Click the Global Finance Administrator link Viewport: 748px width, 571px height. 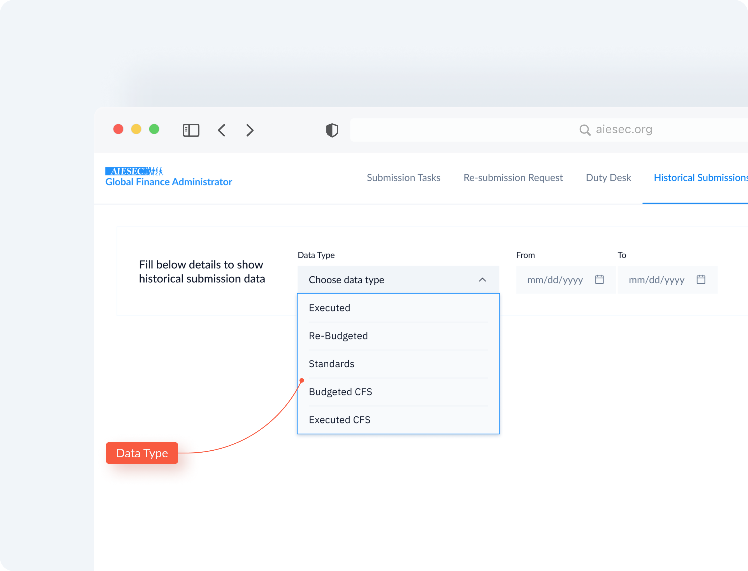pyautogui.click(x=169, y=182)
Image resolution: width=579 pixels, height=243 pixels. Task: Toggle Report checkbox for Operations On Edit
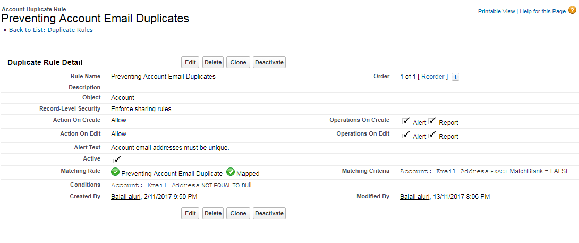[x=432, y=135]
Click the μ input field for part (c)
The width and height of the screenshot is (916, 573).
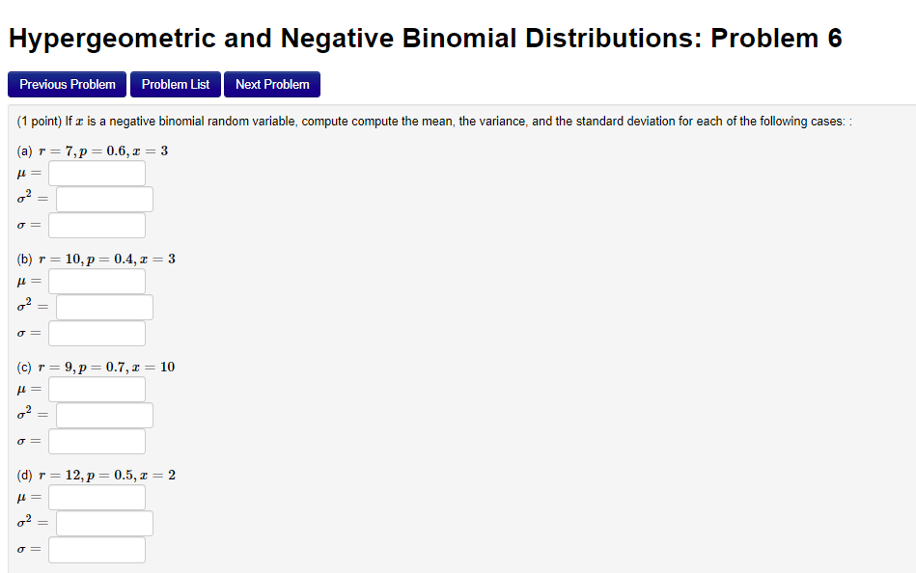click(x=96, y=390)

----------

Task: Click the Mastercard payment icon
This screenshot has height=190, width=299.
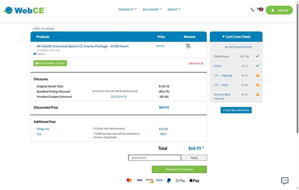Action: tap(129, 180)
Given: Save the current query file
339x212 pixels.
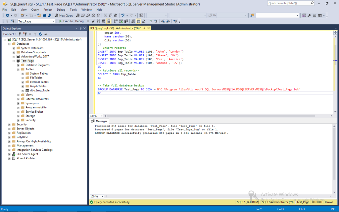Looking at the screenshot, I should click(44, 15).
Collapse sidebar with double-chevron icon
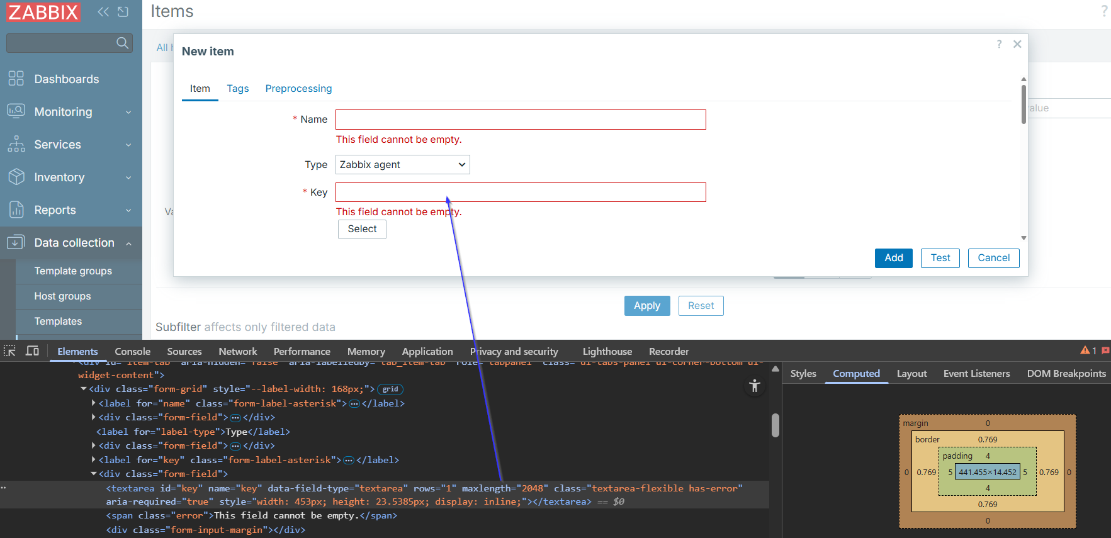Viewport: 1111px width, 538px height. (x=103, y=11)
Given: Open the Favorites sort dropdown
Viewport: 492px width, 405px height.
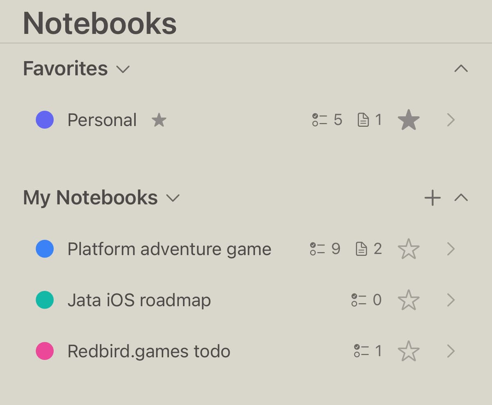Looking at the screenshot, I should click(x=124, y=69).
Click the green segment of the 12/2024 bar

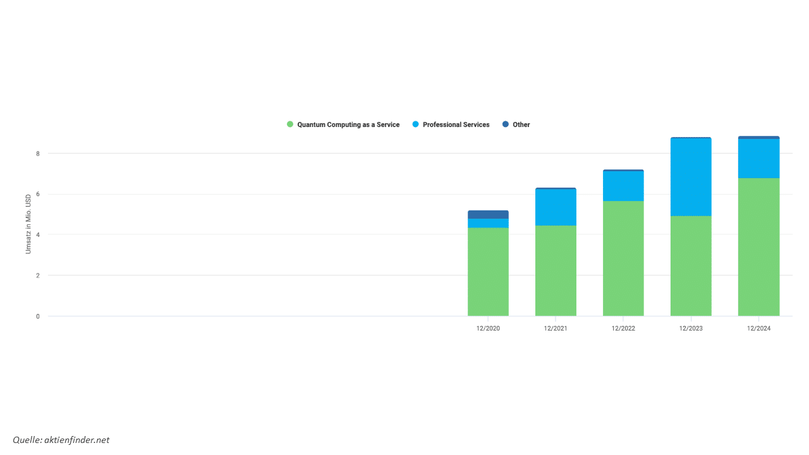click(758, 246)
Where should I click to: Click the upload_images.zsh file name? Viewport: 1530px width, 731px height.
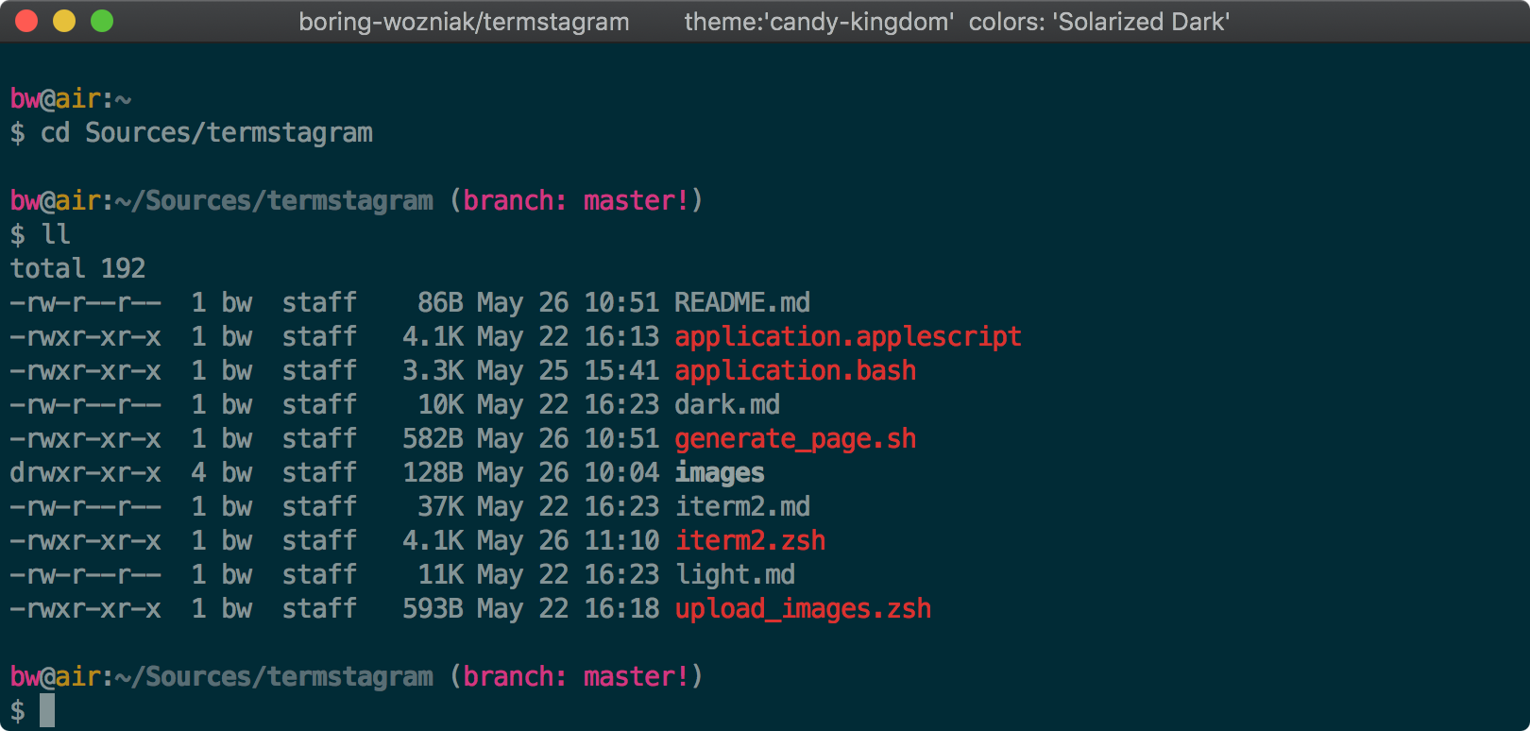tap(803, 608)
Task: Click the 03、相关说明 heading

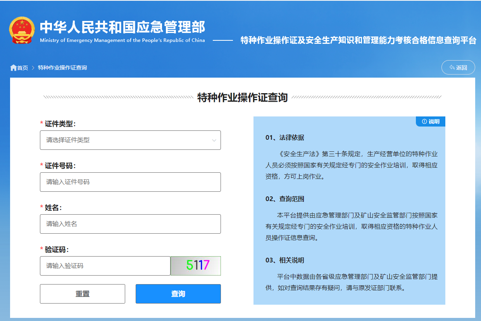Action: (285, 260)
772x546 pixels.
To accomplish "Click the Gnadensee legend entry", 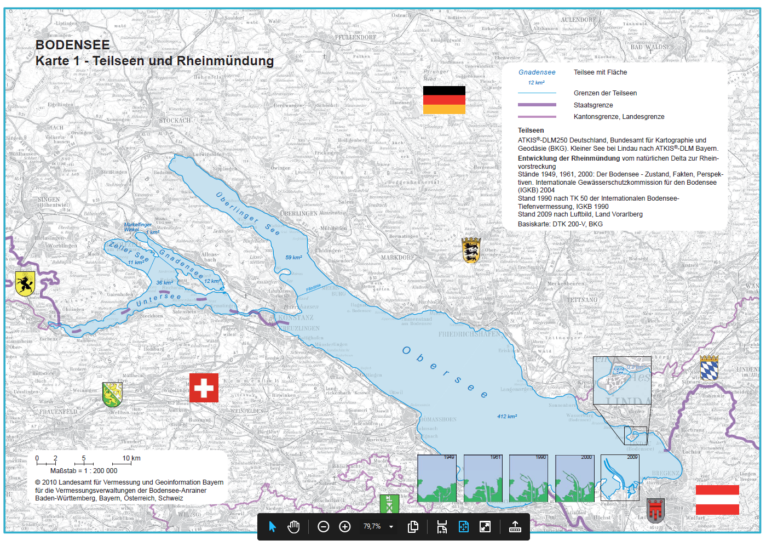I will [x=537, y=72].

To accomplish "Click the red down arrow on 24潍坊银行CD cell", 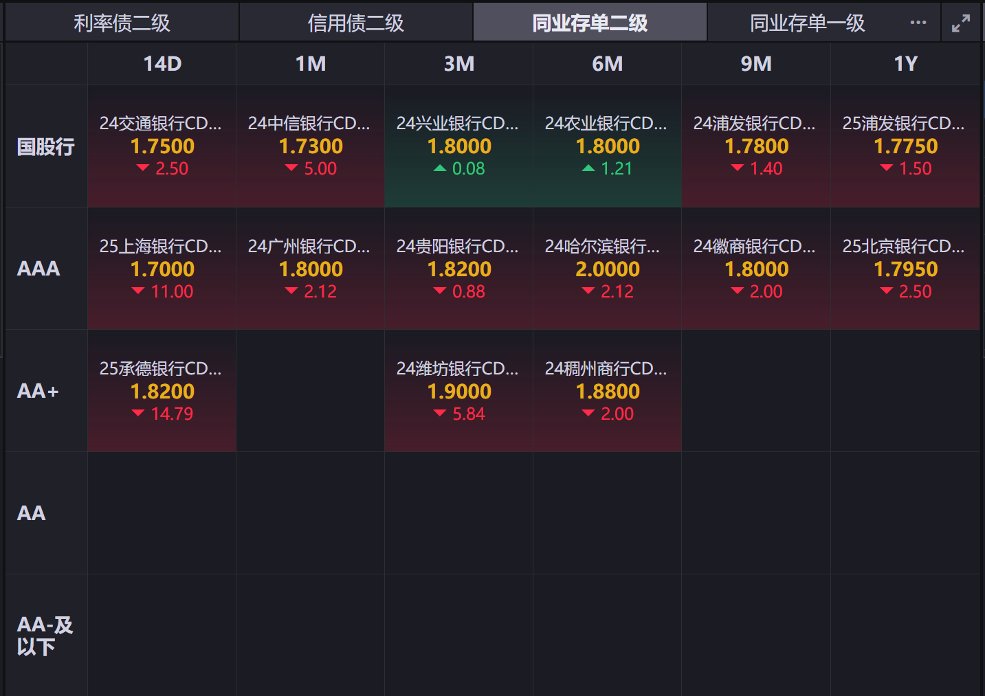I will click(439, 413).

----------

AIM OF THE EXERCISE →
From the records above, copy every line that holds the word "Given".

ANSWER TO THIS TASK →
Given: Save the current query file
Given: Open the Favorites sort dropdown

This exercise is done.